━━━━━ Dataset records ━━━━━

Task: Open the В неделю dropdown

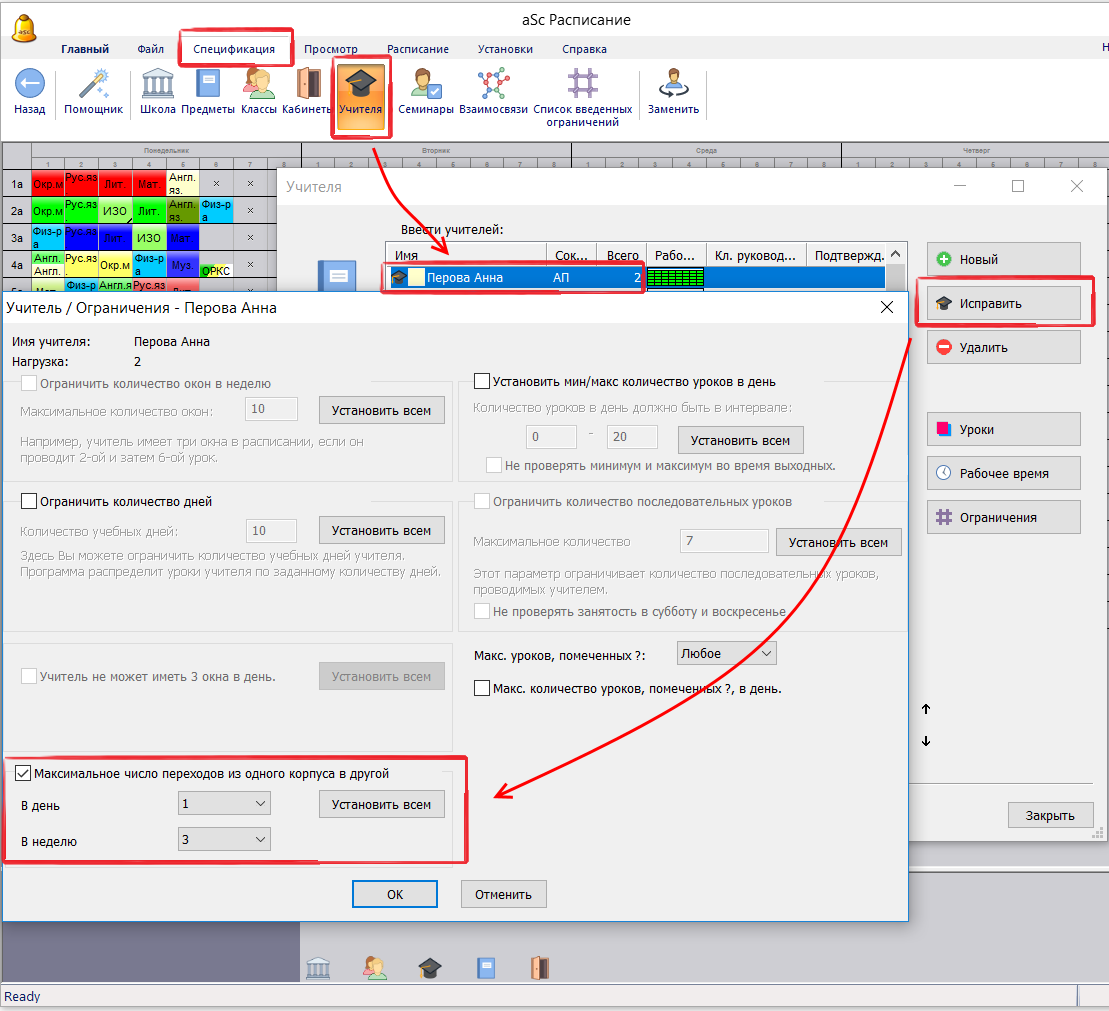Action: (224, 840)
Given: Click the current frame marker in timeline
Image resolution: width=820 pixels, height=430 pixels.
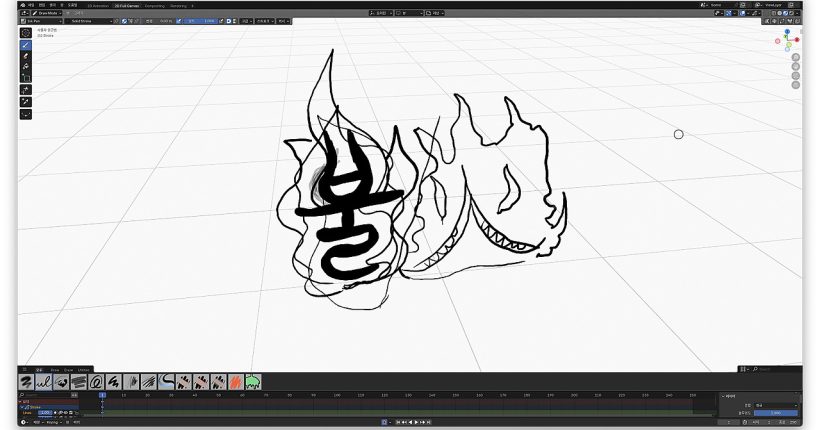Looking at the screenshot, I should coord(102,396).
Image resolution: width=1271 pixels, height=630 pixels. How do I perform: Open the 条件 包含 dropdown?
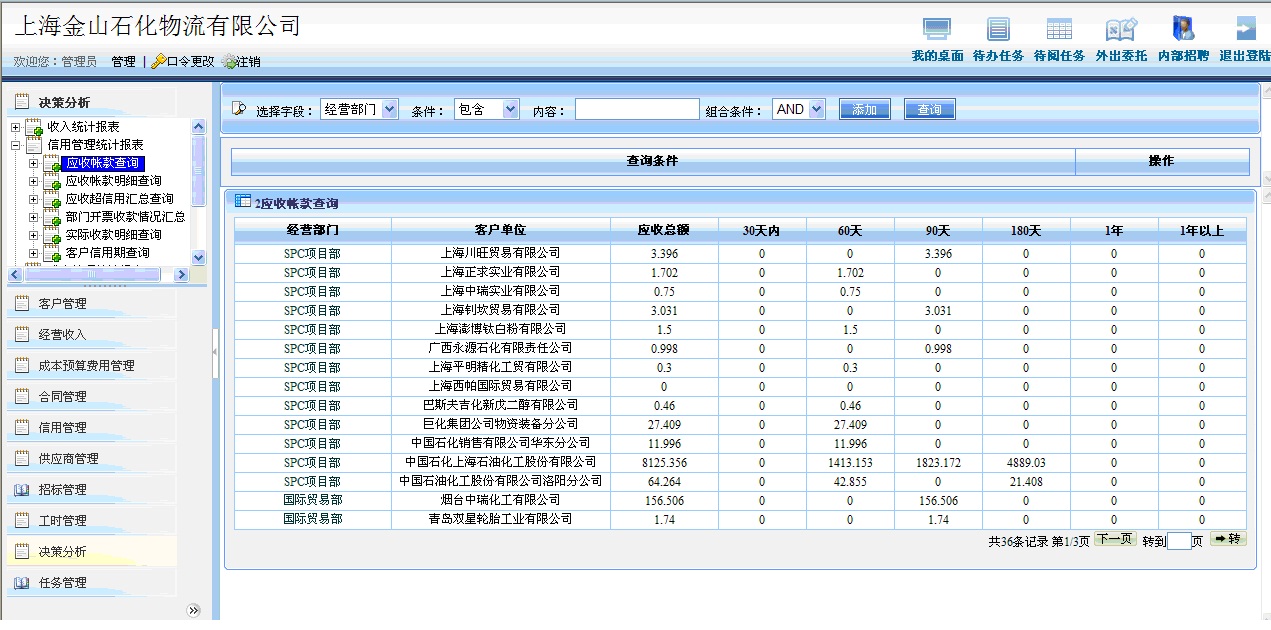pos(510,109)
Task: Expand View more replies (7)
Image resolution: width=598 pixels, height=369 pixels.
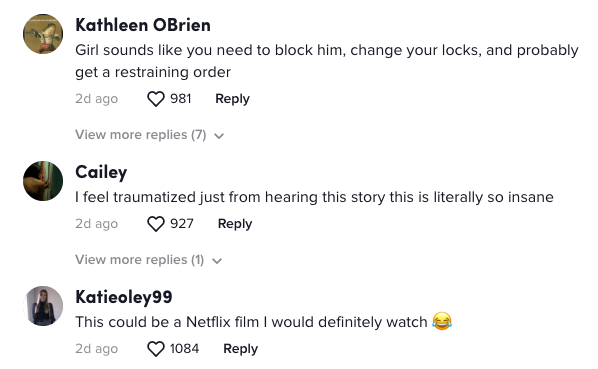Action: (150, 135)
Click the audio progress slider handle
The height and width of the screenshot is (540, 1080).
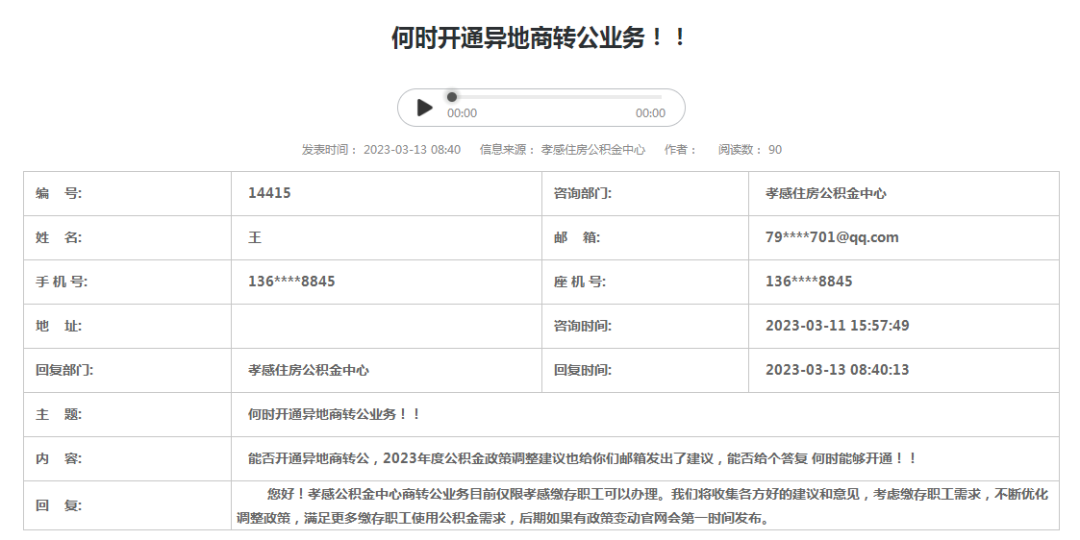[x=452, y=97]
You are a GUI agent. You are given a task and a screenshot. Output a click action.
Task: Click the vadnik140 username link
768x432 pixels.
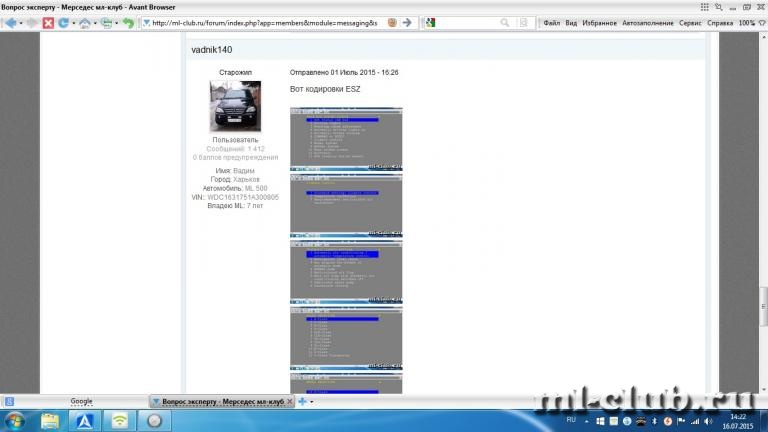[212, 49]
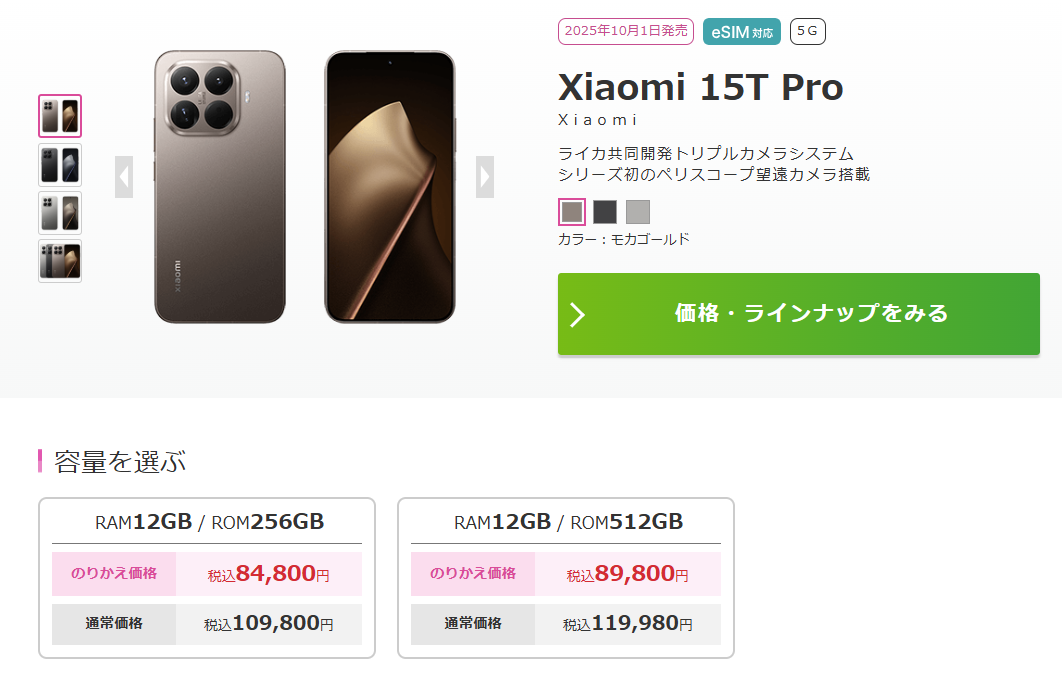Click 価格・ラインナップをみる button
The image size is (1062, 683).
tap(799, 314)

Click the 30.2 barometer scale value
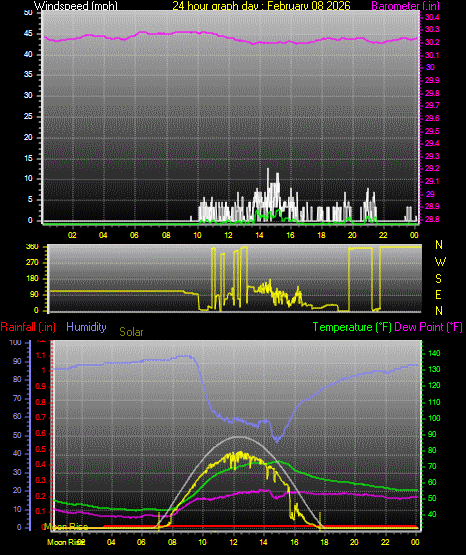click(432, 42)
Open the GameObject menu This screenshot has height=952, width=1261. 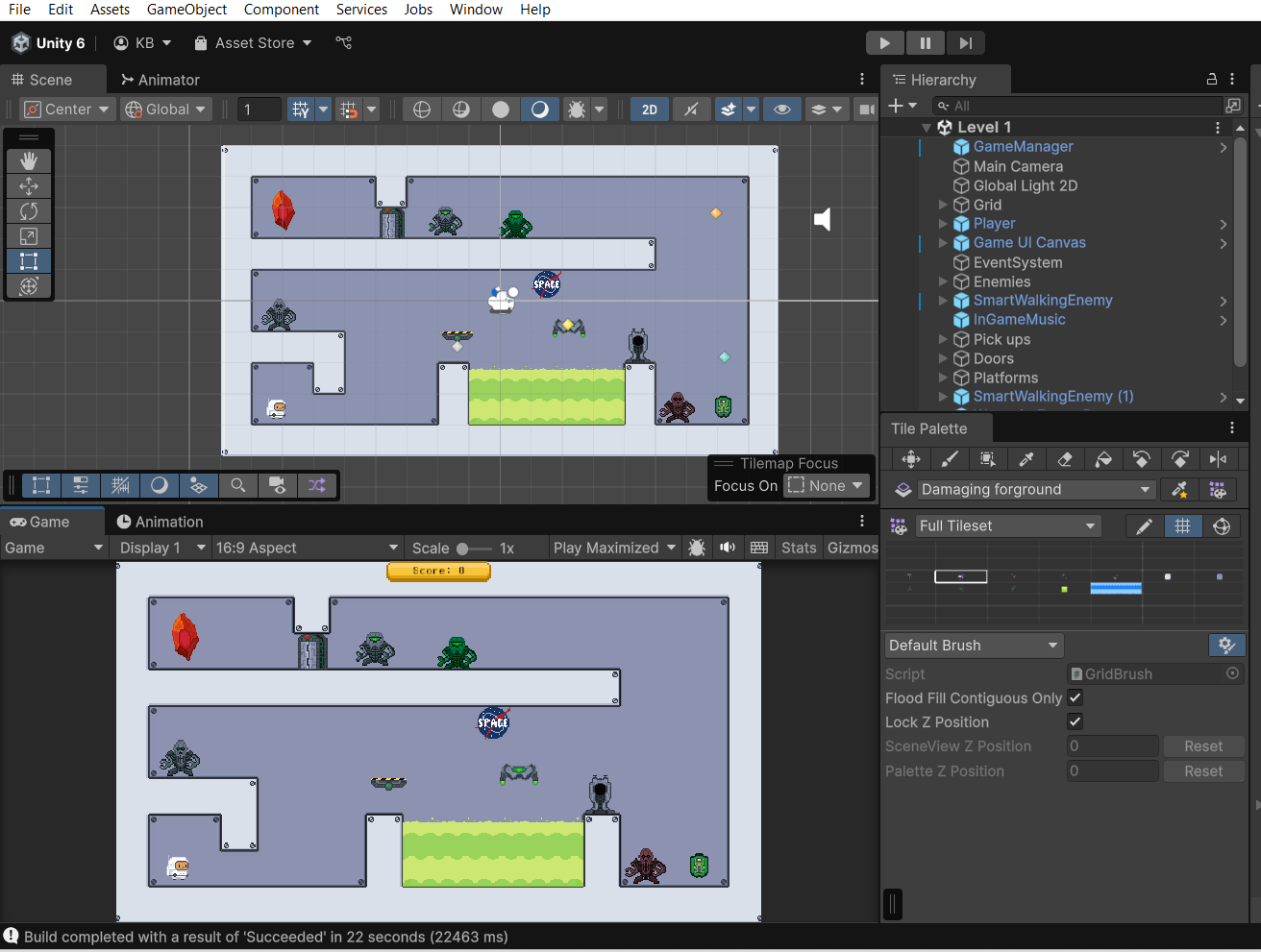coord(186,10)
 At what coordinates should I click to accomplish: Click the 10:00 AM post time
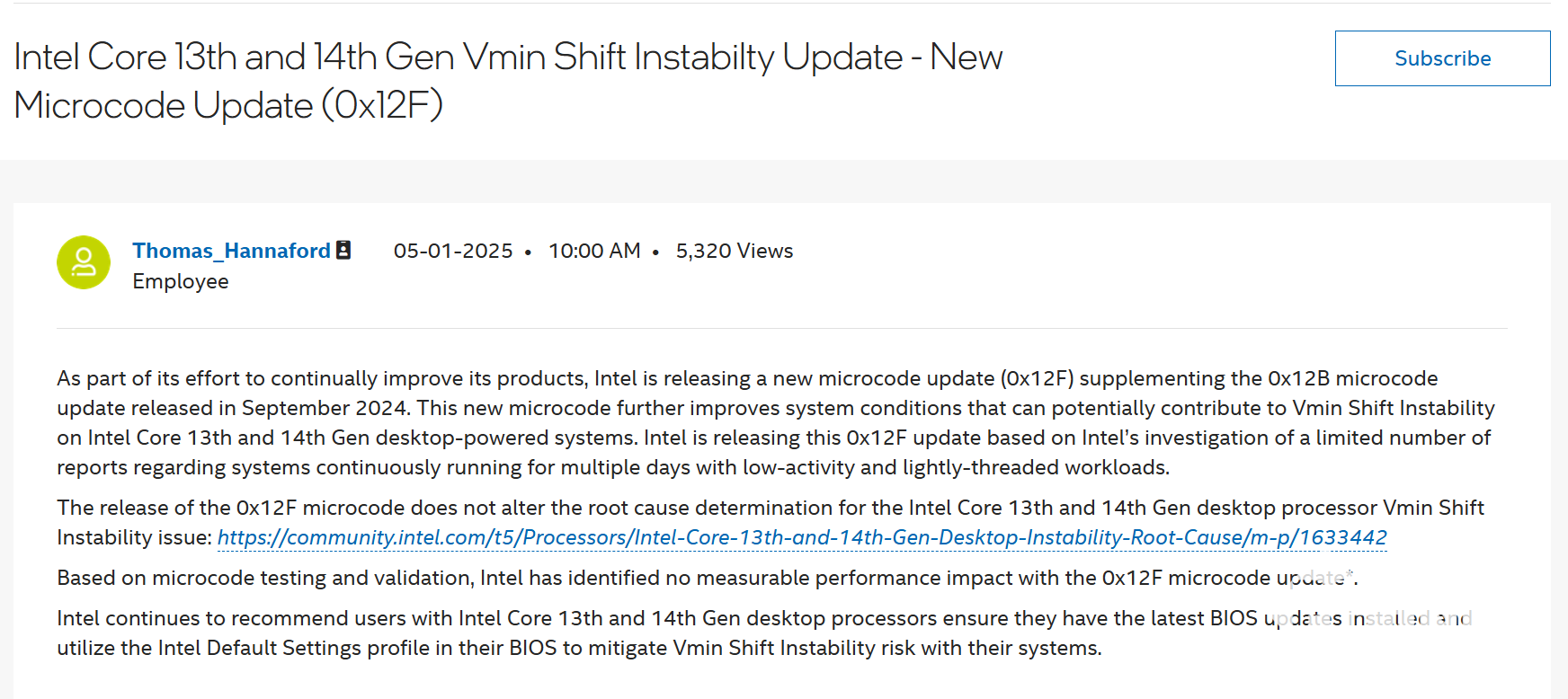pos(594,251)
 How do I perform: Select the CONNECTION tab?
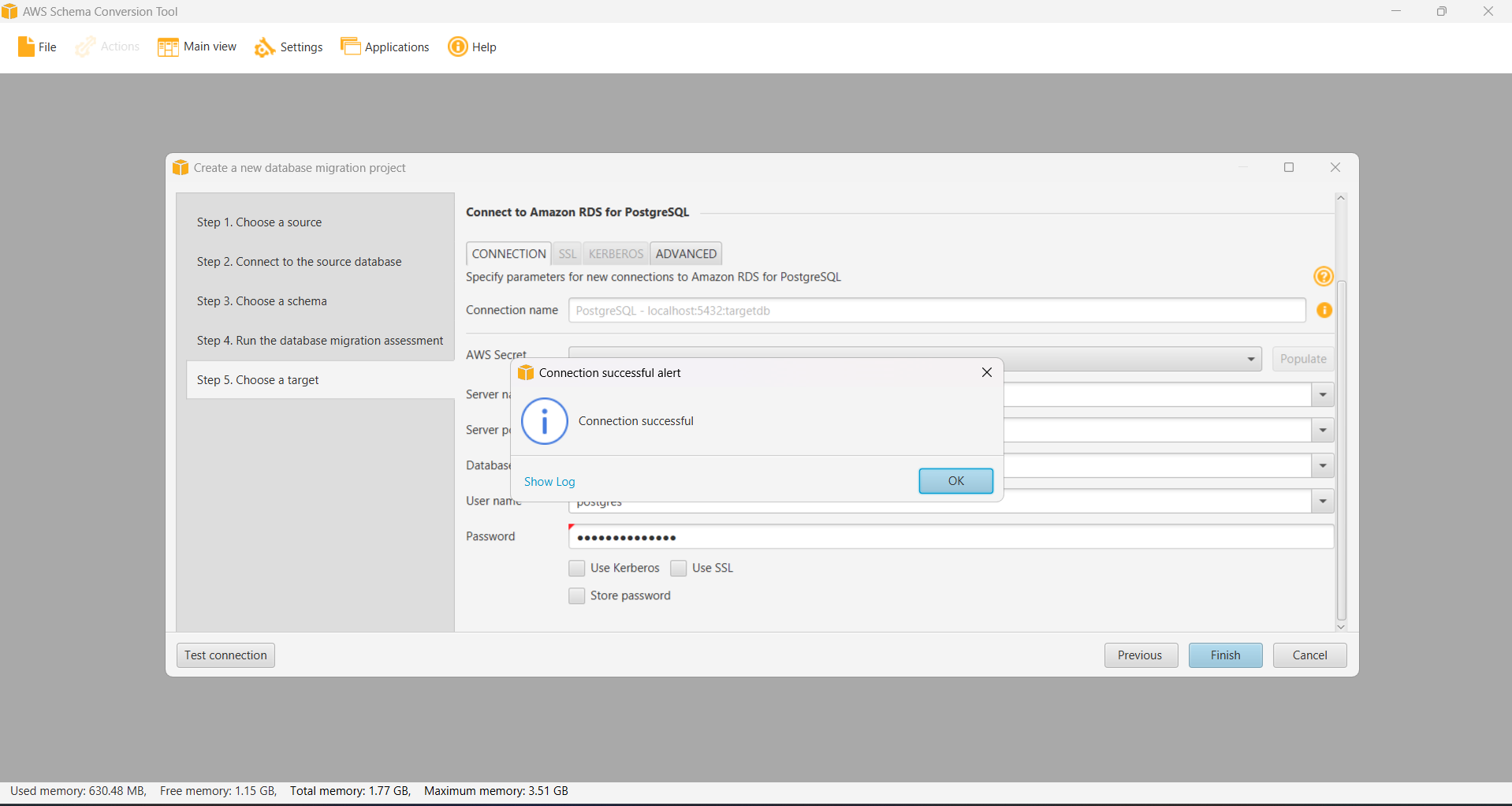[x=508, y=254]
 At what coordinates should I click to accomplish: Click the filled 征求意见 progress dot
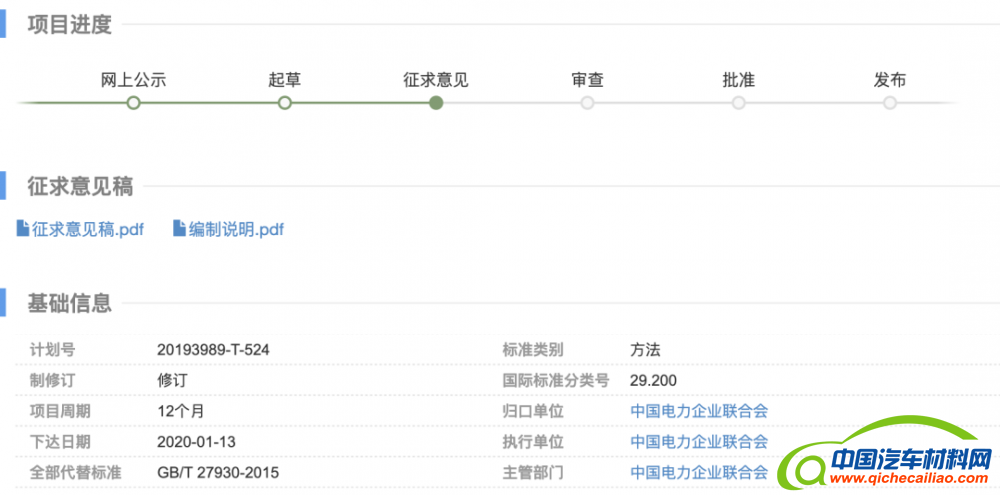point(436,103)
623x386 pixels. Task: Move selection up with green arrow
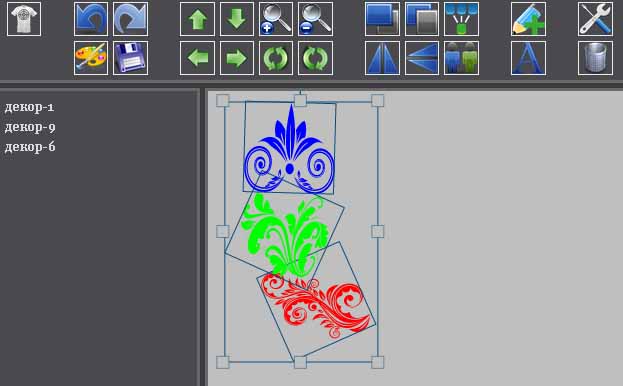click(x=197, y=19)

━━━━━

The required output is a verbatim repetition of the lines from the opening of the entries above through the line containing "Task: Expand View more replies (7)", inclusive, with no pictures and nothing else.

Task: Open the В неделю dropdown

Action: (224, 840)
Given: Click the current frame marker in timeline
Image resolution: width=820 pixels, height=430 pixels.
Looking at the screenshot, I should coord(102,396).
Image resolution: width=1271 pixels, height=630 pixels. How do I perform: Open the 条件 包含 dropdown?
pos(510,109)
Task: Expand View more replies (7)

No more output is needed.